In what may be the beginning of a major shake-up in the music industry, Victor Willis, the original lead singer of the Village People, has filed paperwork to regain control over his share of the copyright credit for 32 of the band’s songs, including the hit “Y.M.C.A..”
Scorpio Music and Can’t Stop Productions, the two companies that administer publishing rights to the group’s songs, have reacted by asking a Los Angeles judge for a judgment that Willis can’t exercise so-called “termination” rights because he created the work as an employee in a “writer for hire” arrangement.
The story, first reported by the New York Times, is the latest in a trend we’ve written about before. Representatives for a number of prominent musicians, including Barbara Streisand, Brian Wilson, and the Eagles, have been exploring their right to exercise the once-obscure termination provision of the U.S. Copyright Act.
And there’s good reason to believe the music industry will likely to be flooded with these types of termination notices very, very soon. Here’s why:
In 1976, the U.S. Congress lengthened the copyright term, but as a fig leaf to artists who had created works at the early stage of their careers but handed their rights over without much bargaining power, legislators thought it wise to give artists another bite of the apple. So they allowed artists to enjoy the benefits of the latter stages of a copyright term by terminating a copyright grant.
However, in doing so, artists need to adhere to a strict protocol, including sending out precise termination notices during a short few-year window. Artists are allowed to terminate a copyright grant 35 years after first publishing, and since the Copyright Act amendments went into effect in 1978, it means that 2013 is the first year where musicians such as Bruce Springsteen and Victor Willis can effectuate a termination. Since these notices have to go out in advance, it also means that these artists are now under the clock to send out their termination notice or forfeit the right for the foreseeable future.

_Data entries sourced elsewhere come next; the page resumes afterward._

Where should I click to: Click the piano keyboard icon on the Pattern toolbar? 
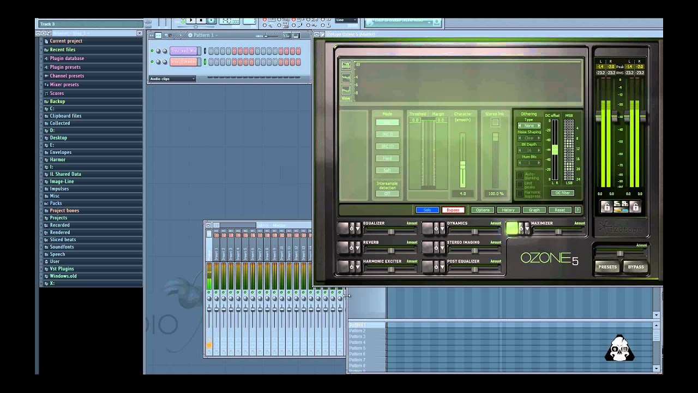(296, 35)
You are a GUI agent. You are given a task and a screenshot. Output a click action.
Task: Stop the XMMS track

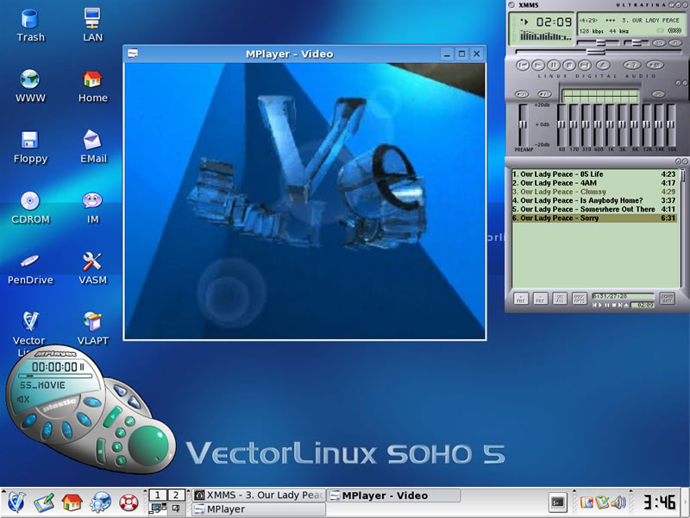[569, 65]
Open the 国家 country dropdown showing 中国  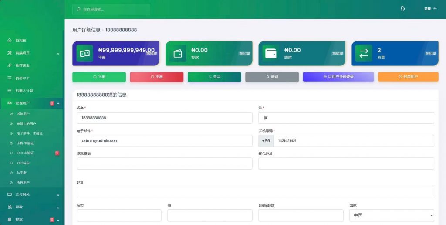pos(391,215)
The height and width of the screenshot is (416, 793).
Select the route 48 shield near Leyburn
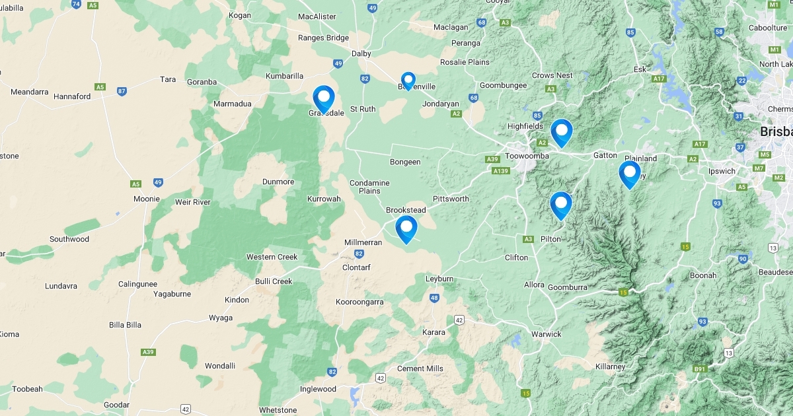(x=434, y=298)
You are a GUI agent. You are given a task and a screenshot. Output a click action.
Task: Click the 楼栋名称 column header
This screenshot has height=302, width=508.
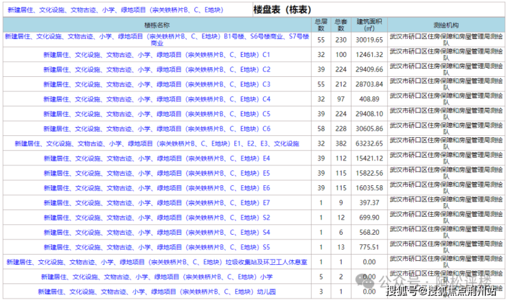pyautogui.click(x=157, y=24)
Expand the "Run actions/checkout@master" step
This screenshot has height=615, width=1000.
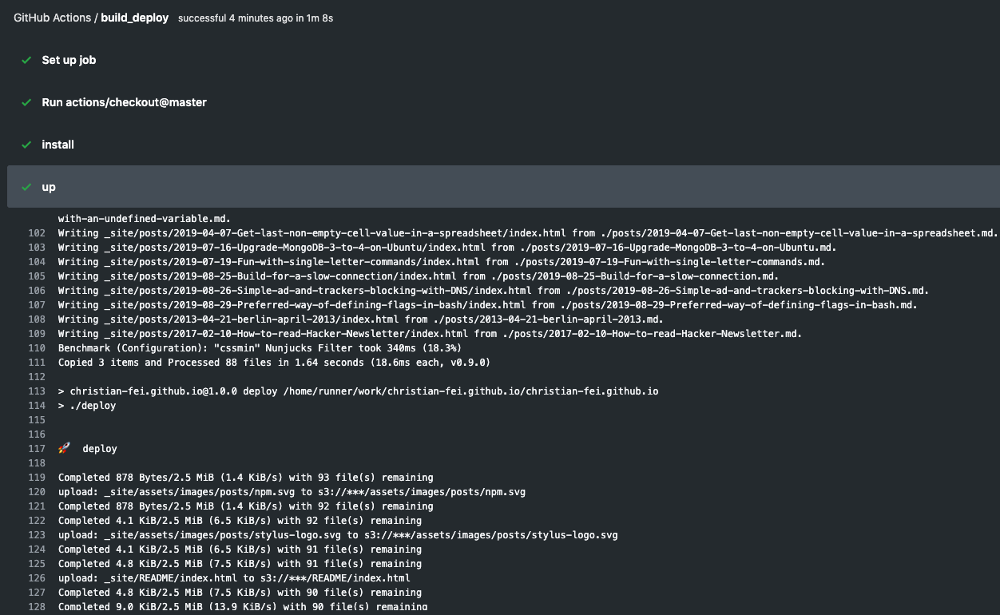point(125,102)
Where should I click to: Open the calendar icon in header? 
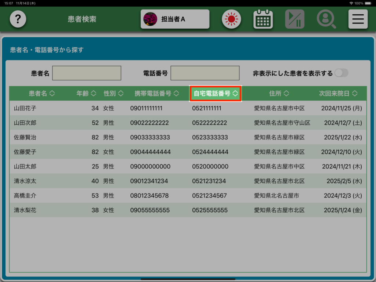[x=263, y=19]
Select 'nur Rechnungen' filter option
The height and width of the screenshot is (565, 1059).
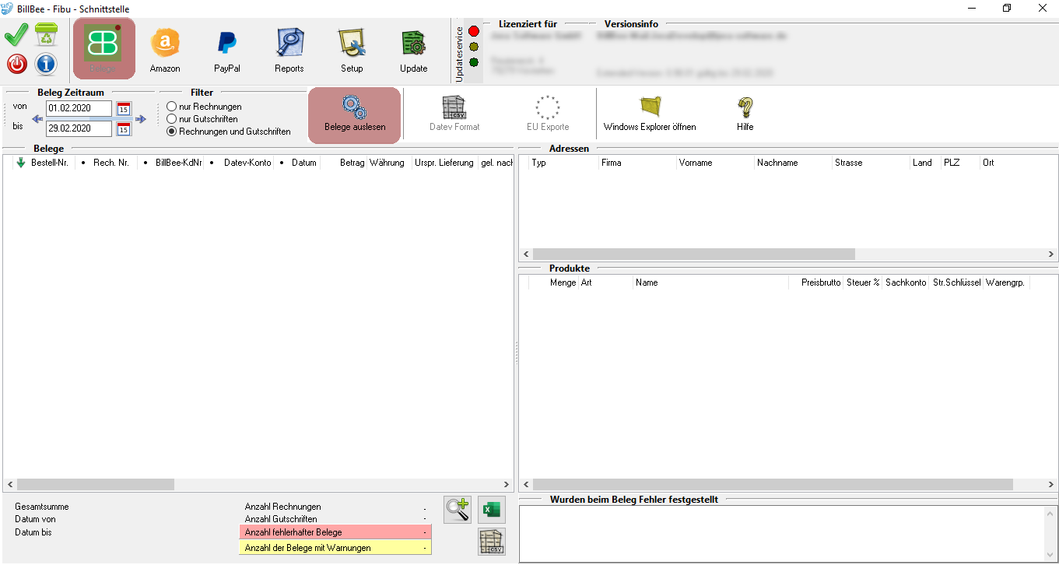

In other words, there’s a strong incentive for termination notices to go out right now, especially on recordings made in 1978. By January 1st, authors of those works will have missed their window.
In the Willis case, the music publishers are already arguing that the band’s songs were “works made for hire,” but it’s important to note that the Copyright Act defines different types of these.
The first is the most commonly known definition where a “work made for hire” is described as “a work prepared by an employee within the scope of his or her employment.”
To apply this definition to what’s now happening in the termination fight, it would mean that the musicians are deemed to be employed by the record companies as a result of the musician’s recording agreement. If that argument flies, the companies will be the song’s “author,” meaning that the musicians have no termination rights.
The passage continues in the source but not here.